[Data entries]
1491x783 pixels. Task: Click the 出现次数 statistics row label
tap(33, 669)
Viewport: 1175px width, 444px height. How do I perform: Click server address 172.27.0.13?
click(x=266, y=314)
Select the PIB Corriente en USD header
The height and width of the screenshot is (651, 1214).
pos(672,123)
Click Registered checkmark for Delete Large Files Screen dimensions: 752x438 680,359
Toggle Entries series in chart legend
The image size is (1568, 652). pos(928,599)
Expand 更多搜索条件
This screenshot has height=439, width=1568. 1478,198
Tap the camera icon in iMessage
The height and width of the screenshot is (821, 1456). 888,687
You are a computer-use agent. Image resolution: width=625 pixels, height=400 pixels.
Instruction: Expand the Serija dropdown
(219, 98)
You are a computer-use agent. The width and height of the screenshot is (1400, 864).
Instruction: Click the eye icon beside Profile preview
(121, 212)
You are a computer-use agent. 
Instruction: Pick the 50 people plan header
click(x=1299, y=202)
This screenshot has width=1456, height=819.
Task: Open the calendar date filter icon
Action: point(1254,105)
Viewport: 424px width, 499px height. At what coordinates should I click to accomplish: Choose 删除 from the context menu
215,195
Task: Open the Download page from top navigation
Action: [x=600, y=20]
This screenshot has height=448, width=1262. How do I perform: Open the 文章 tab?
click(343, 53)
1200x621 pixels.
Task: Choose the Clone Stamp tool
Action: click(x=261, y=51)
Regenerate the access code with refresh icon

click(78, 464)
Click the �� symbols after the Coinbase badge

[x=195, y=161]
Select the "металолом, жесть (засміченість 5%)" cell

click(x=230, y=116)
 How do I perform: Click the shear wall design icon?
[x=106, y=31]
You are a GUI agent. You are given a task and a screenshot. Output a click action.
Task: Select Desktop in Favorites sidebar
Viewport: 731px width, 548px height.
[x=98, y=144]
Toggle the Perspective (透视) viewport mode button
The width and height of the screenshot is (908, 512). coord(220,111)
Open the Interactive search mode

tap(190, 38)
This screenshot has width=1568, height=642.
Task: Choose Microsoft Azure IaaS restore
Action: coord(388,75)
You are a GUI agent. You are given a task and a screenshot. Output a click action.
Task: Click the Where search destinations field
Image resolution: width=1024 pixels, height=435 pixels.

WHAT TO PRODUCE:
Down to the last character, restate every record.

RESULT OF THIS EXERCISE:
1491x783 pixels. Task: Click the 出现次数 statistics row label
tap(33, 669)
Viewport: 1175px width, 444px height. How do I perform: Click server address 172.27.0.13?
click(x=266, y=314)
Select the PIB Corriente en USD header
The height and width of the screenshot is (651, 1214).
pos(672,123)
Click Registered checkmark for Delete Large Files Screen dimensions: 752x438 680,359
Toggle Entries series in chart legend
The image size is (1568, 652). pos(928,599)
Expand 更多搜索条件
This screenshot has height=439, width=1568. 1478,198
Tap the camera icon in iMessage
The height and width of the screenshot is (821, 1456). 888,687
You are a computer-use agent. Image resolution: width=625 pixels, height=400 pixels.
Instruction: Expand the Serija dropdown
(219, 98)
You are a computer-use agent. The width and height of the screenshot is (1400, 864).
Instruction: Click the eye icon beside Profile preview
(121, 212)
You are a computer-use agent. 
Instruction: Pick the 50 people plan header
click(x=1299, y=202)
This screenshot has width=1456, height=819.
Task: Open the calendar date filter icon
Action: point(1254,105)
Viewport: 424px width, 499px height. At what coordinates should I click to accomplish: Choose 删除 from the context menu
215,195
Task: Open the Download page from top navigation
Action: [x=600, y=20]
This screenshot has height=448, width=1262. How do I perform: Open the 文章 tab?
click(343, 53)
1200x621 pixels.
Task: Choose the Clone Stamp tool
Action: click(x=261, y=51)
Regenerate the access code with refresh icon

click(78, 464)
Click the �� symbols after the Coinbase badge

[x=195, y=161]
Select the "металолом, жесть (засміченість 5%)" cell

click(x=230, y=116)
 How do I perform: Click the shear wall design icon?
[x=106, y=31]
You are a GUI agent. You are given a task and a screenshot. Output a click action.
Task: Select Desktop in Favorites sidebar
Viewport: 731px width, 548px height.
[x=98, y=144]
Toggle the Perspective (透视) viewport mode button
The width and height of the screenshot is (908, 512). coord(220,111)
Open the Interactive search mode

tap(190, 38)
This screenshot has width=1568, height=642.
Task: Choose Microsoft Azure IaaS restore
Action: coord(388,75)
You are a GUI agent. You are given a task and a screenshot. Output a click action.
Task: Click the Where search destinations field
Image resolution: width=1024 pixels, height=435 pixels.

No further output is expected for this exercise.